Minnesota’s longtime point guard had one of his best games of the season, and it couldn’t have come at a better time

(AP Images)
(AP Images)

Welcome to King of the Court, our daily celebration of the best performances in basketball from the night that was. We’ll be keeping track of the best player of every night of the NBA season, and tallying the results as we go along.

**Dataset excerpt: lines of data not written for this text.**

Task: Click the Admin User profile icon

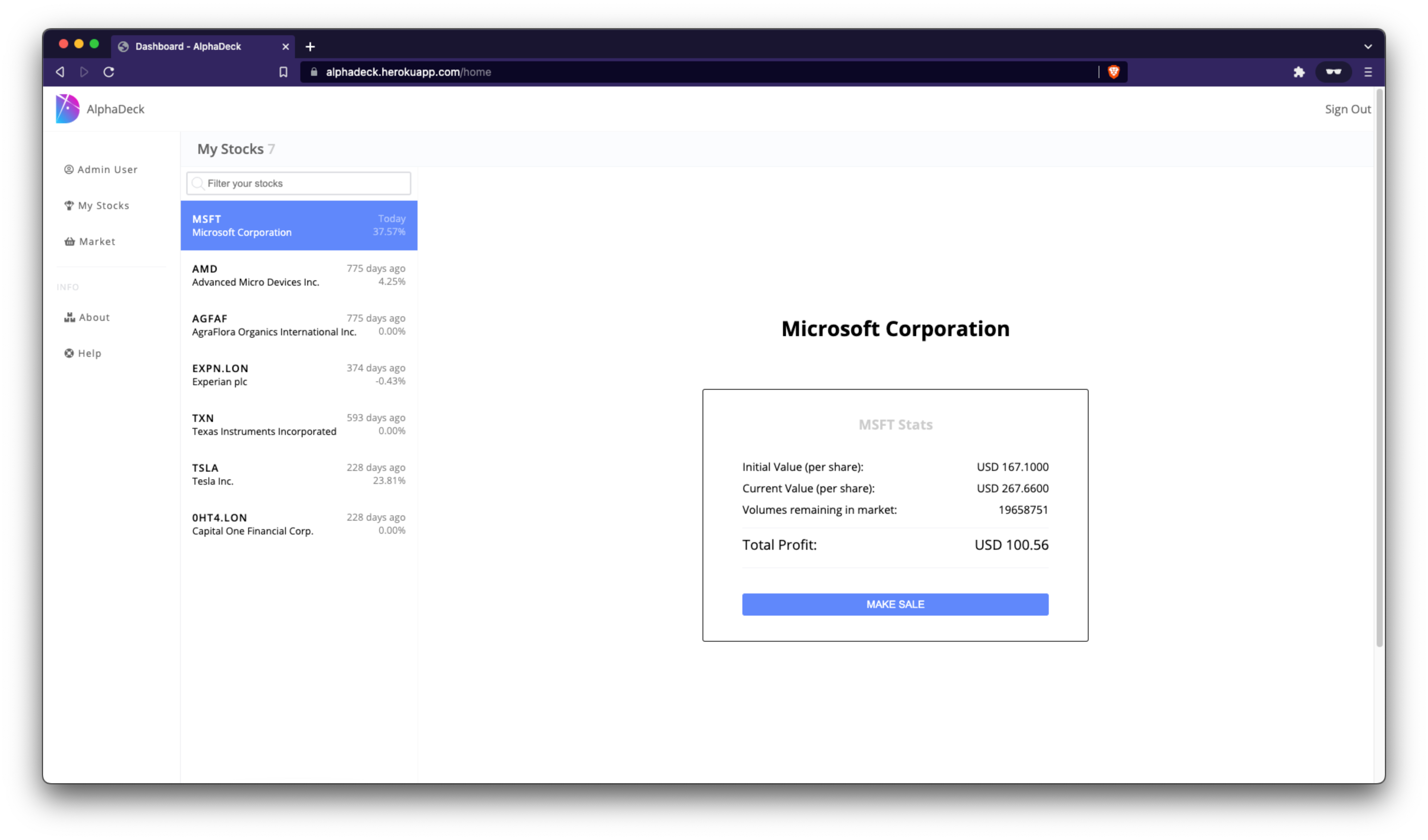Action: click(x=69, y=169)
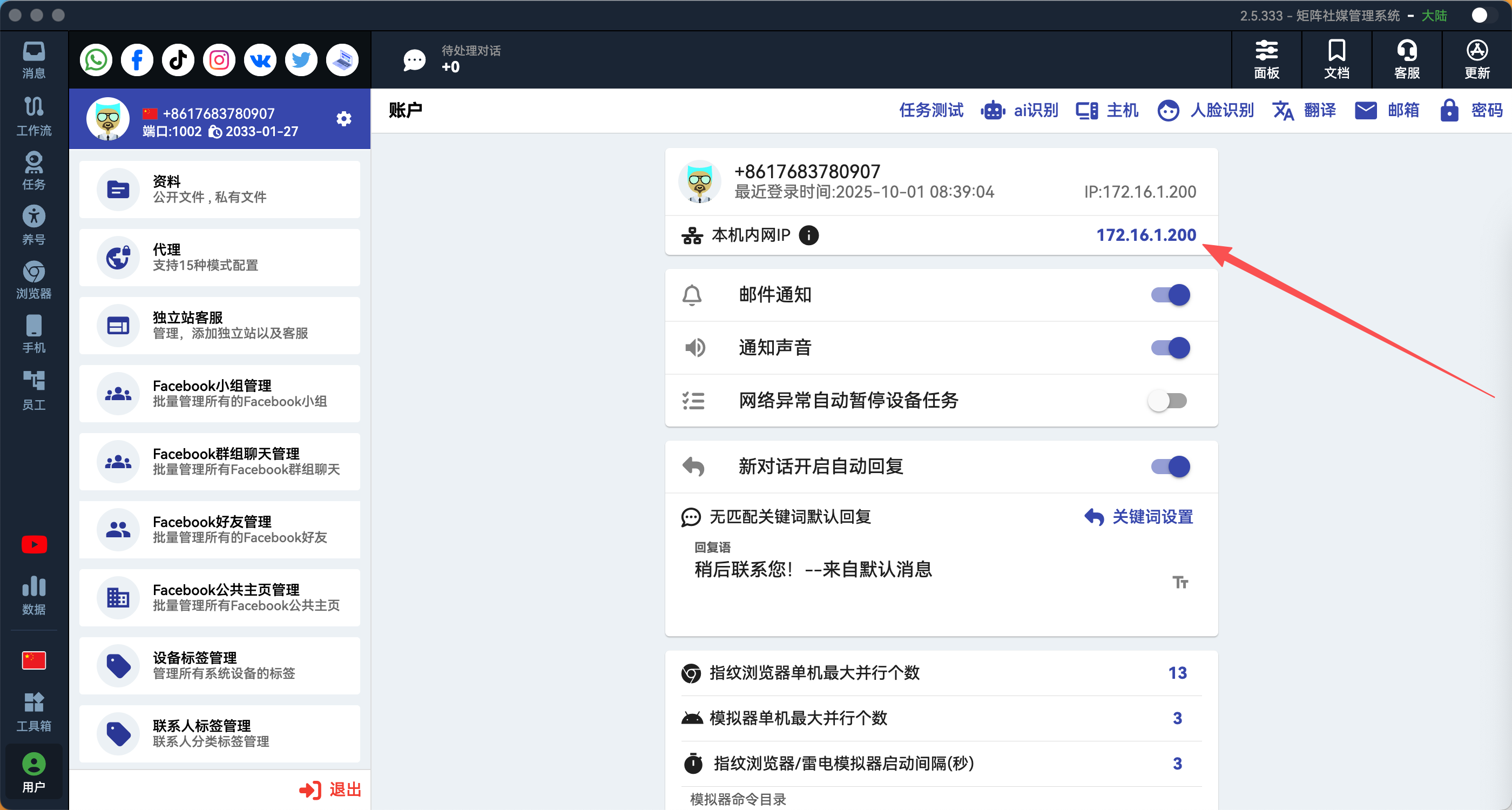Viewport: 1512px width, 810px height.
Task: Turn off the 通知声音 switch
Action: tap(1170, 347)
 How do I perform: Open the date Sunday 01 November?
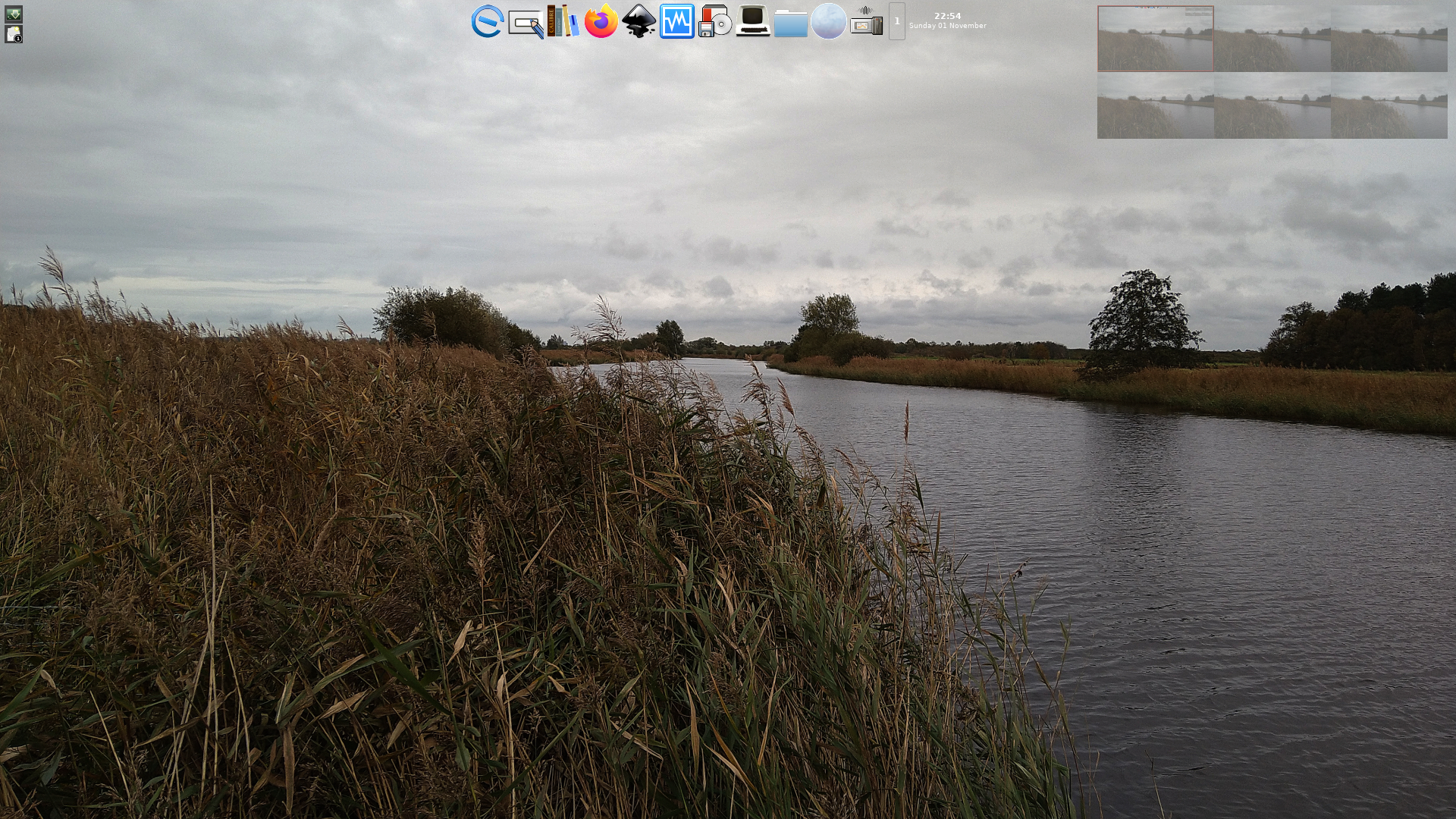point(946,25)
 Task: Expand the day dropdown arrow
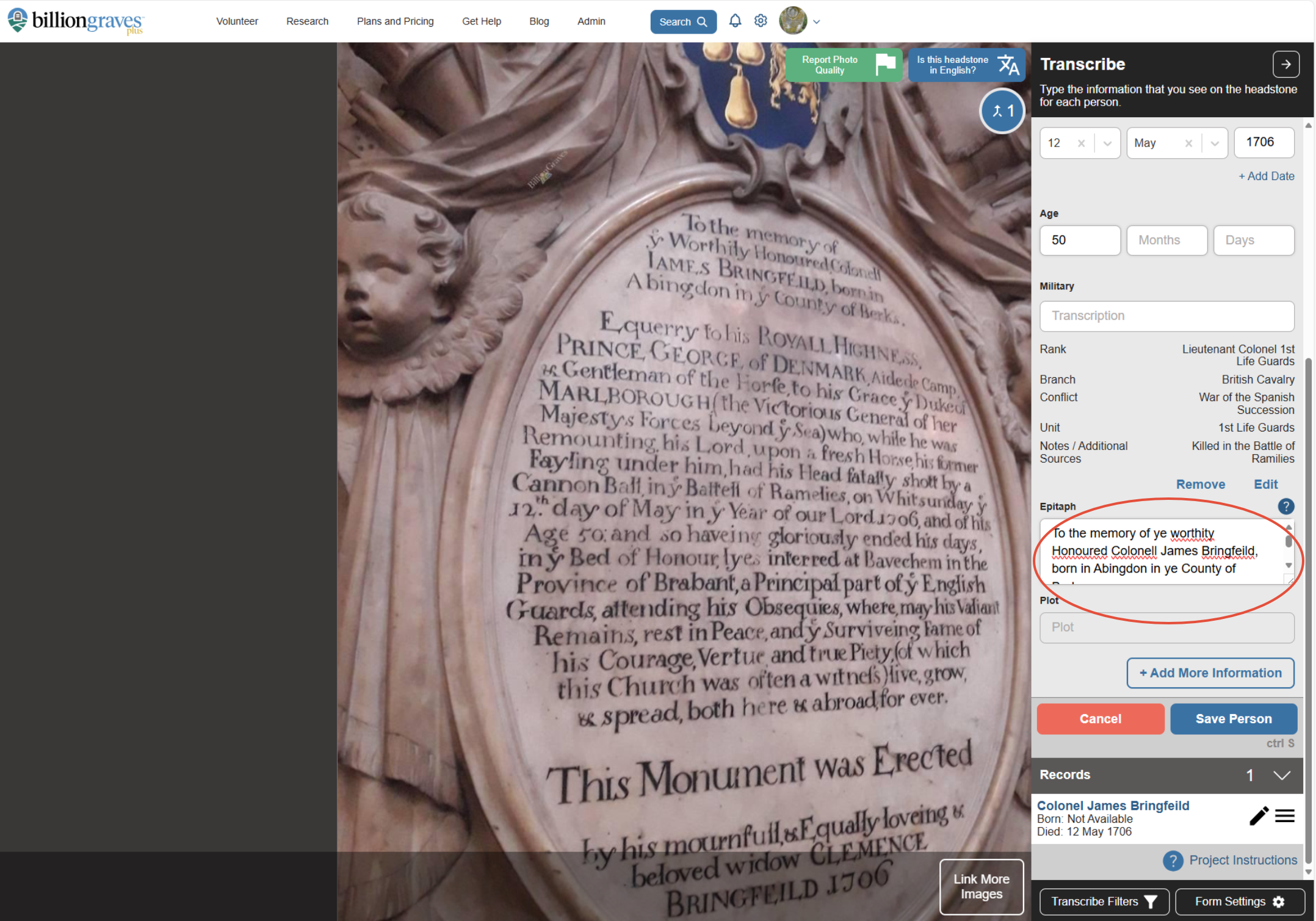(x=1107, y=143)
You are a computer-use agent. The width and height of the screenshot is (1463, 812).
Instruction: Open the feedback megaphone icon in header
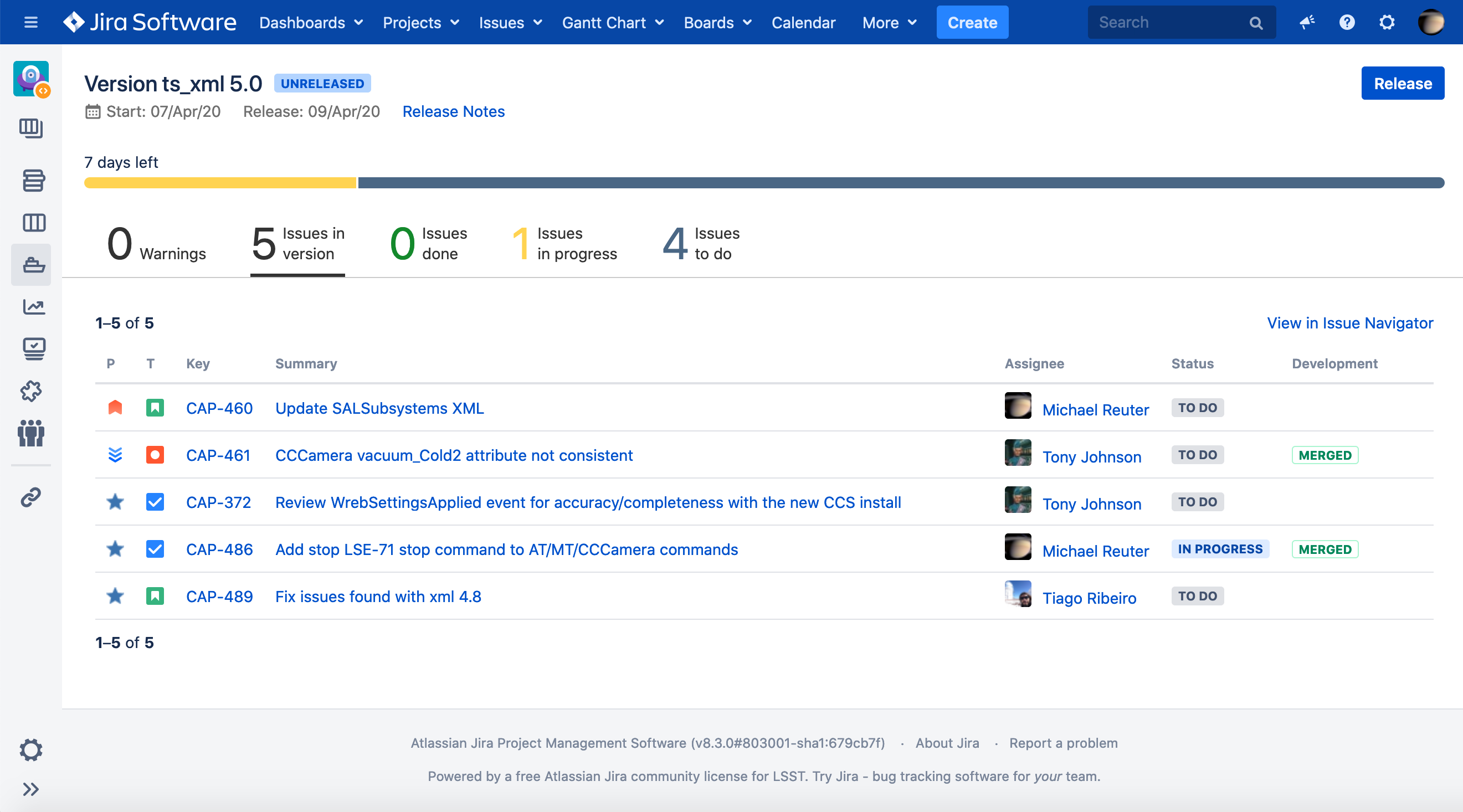coord(1307,23)
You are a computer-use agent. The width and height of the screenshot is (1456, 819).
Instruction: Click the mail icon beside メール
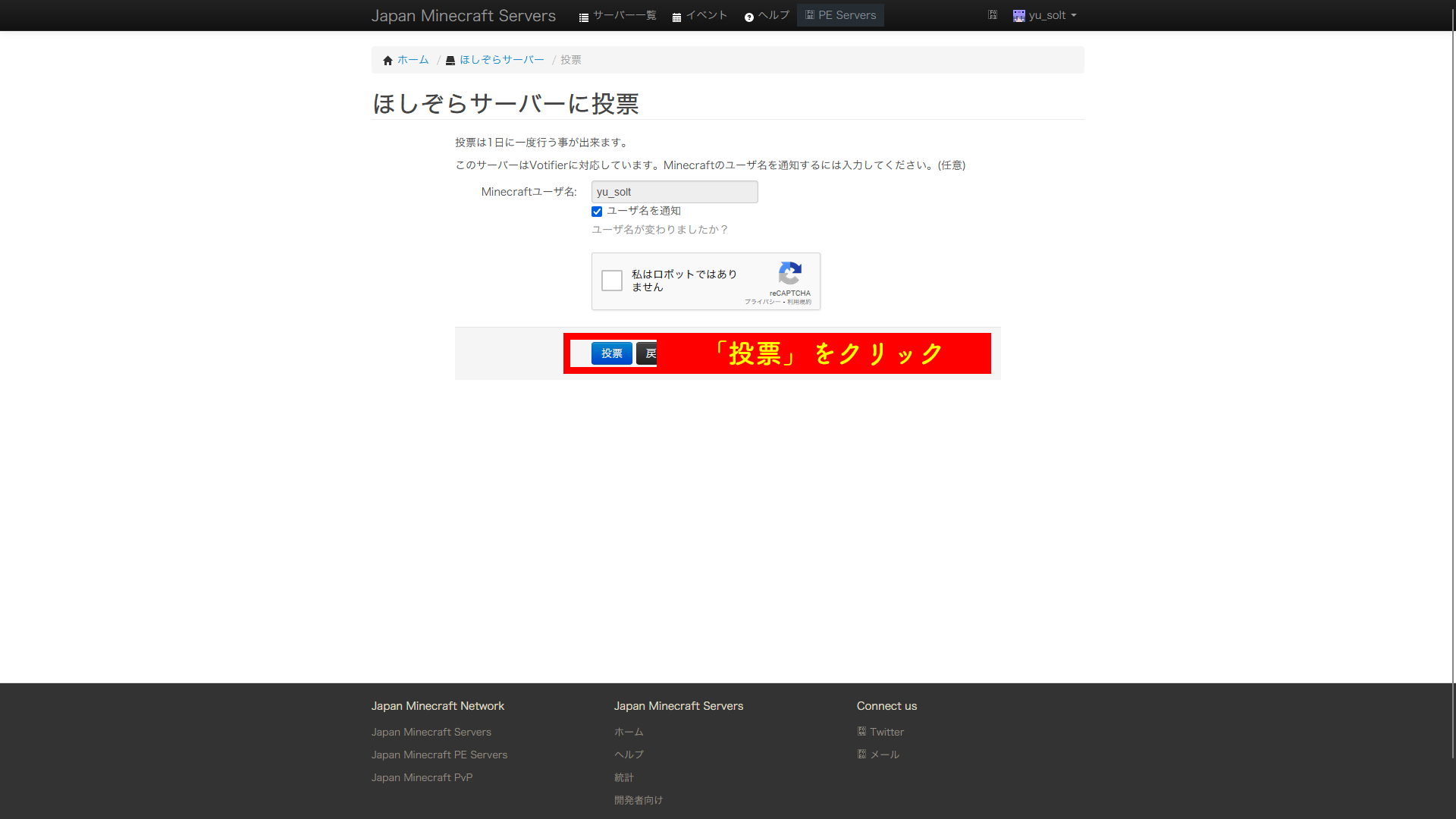(861, 755)
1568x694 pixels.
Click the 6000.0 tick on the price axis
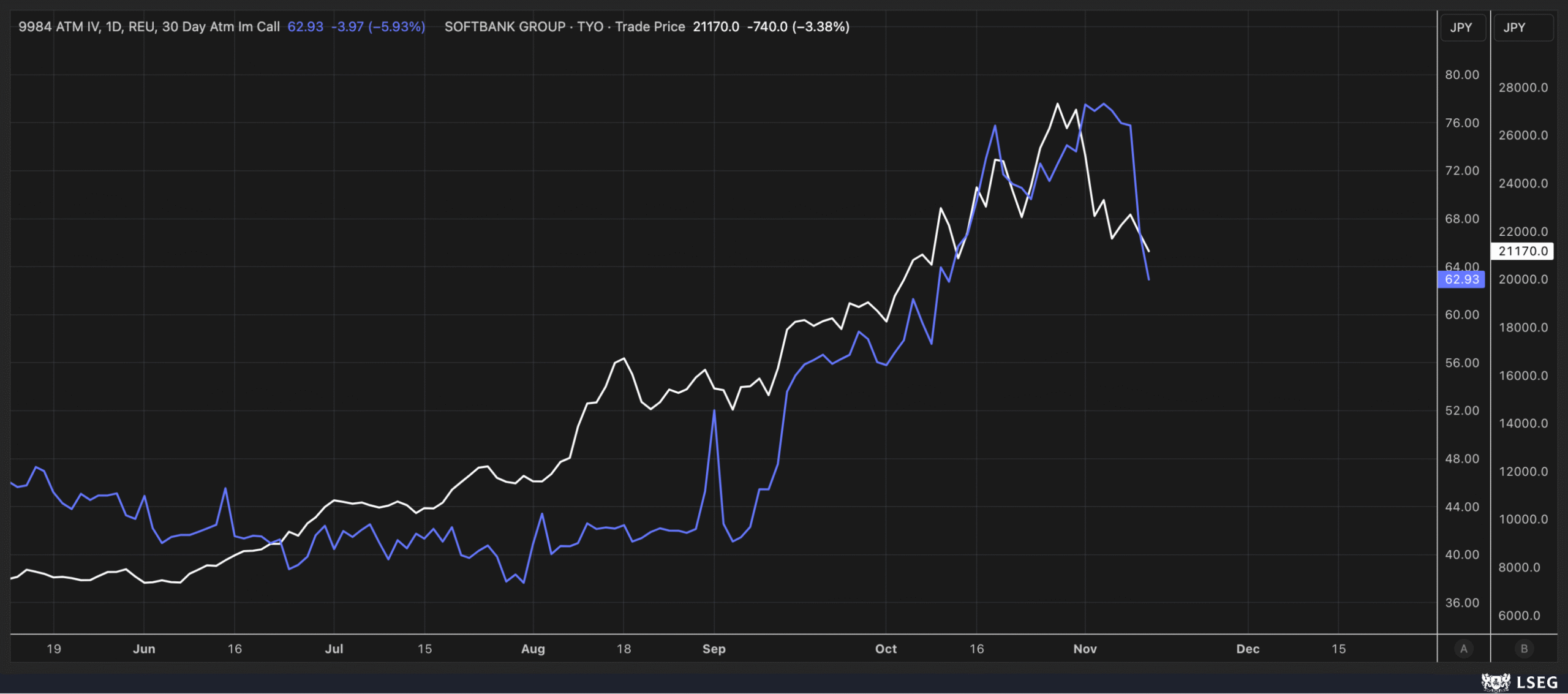1519,616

Ricky Rubio is a magician as a passer, which keeps his League Pass watchability level high, but his flair has never been able to mask the fact that he’s a terrible shooter. His issues from the perimeter make him a liability for any team looking to win games, which, presumably, is something that the Minnesota Timberwolves want to do over the next few seasons. Rubio would fit in perfectly as a role player or as a reserve guard paired with volume scorers, but his hefty contract ($42.3 million over the next three seasons) makes him too expensive to be playing limited minutes off the bench. That’s the paradox that makes getting rid of Rubio difficult: Most of the teams that can afford him don’t have trade pieces that would make a deal worth Minnesota’s time.

Of course, this is relevant because reports surfaced Tuesday that Minnesota is aiming to deal Rubio, the team’s highest-paid player, for a package that will better facilitate Kris Dunn’s transition to the starting lineup.

That all seems logical enough. Dunn, the fifth pick in last year’s draft, was a second-team All-American in his senior season at Providence, during which he averaged 16.4 points per game. There’s plenty of hope that Dunn will be able to grow into the multifaceted offensive player that Rubio isn’t; there isn’t much need, especially among contenders, for a starting guard who struggles to score, and Rubio has shot 37.6 percent from the field this season, which, among guards with 200 or more attempts, is the sixth-worst mark in the league. Rubio has topped 38 percent shooting in only one of his six seasons in the league.

The Wolves aren’t contenders now, but they remain on that path. Even though this season has been a bust, it’s clear that as Karl-Anthony Towns and Andrew Wiggins continue to develop, the team will find its way toward deep playoff runs. Keeping Rubio on the books for over $14 million in each of the next two seasons seems like a misallocation of resources for a team that would likely get the greatest returns from loading up on role players that target their areas of need.

Rubio took the court Tuesday night in San Antonio, likely with this information in mind. He also had a clean canvas to work with; Dunn picked up three fouls in his first six minutes on court. The Spaniard had a season-high 21 points on just nine shots while notching 14 assists, even as the Wolves looked helpless down the stretch against the Spurs, losing 122–114.

The game was probably the best Rubio’s played all season, but even then, it took a statistical outlier for him to log those 21 points: Rubio shot only 4-for-9 from the field, but attempted a career-high 14 free throws against San Antonio; he averaged less than three per game before Tuesday night. Minnesota’s had trouble in crunch time all season, likely because much of its rotation is so young and still struggling to understand the intricacies of late-game execution. As the longest-tenured member of the Wolves’ rotation, Rubio doesn’t necessarily need to be the team’s crunch-time scorer, but he should be its clear organizer. Of course, that hasn’t been the case.

The Kings reportedly have interest in Rubio, but, according to Adrian Wojnarowski, “there’s no traction on a deal,” likely due to Sacramento’s dearth of assets. It’s possible that a player like Darren Collison, who is due just over $5 million this year, could end up in a deal for Rubio. Collison’s deal expires at the end of the season, which not only gives the Wolves the stopgap point guard they were hoping to close the season with, but it also gives them flexibility should the team feel good about Dunn’s development heading into 2017–18.

It’s hard to tell where Rubio could end up, but it seems inevitable that he will be moved. In a season when Minnesota has performed unexpectedly poorly and its young core and coach are untouchable, there must be a scapegoat, and Rubio seems the only viable candidate for the position.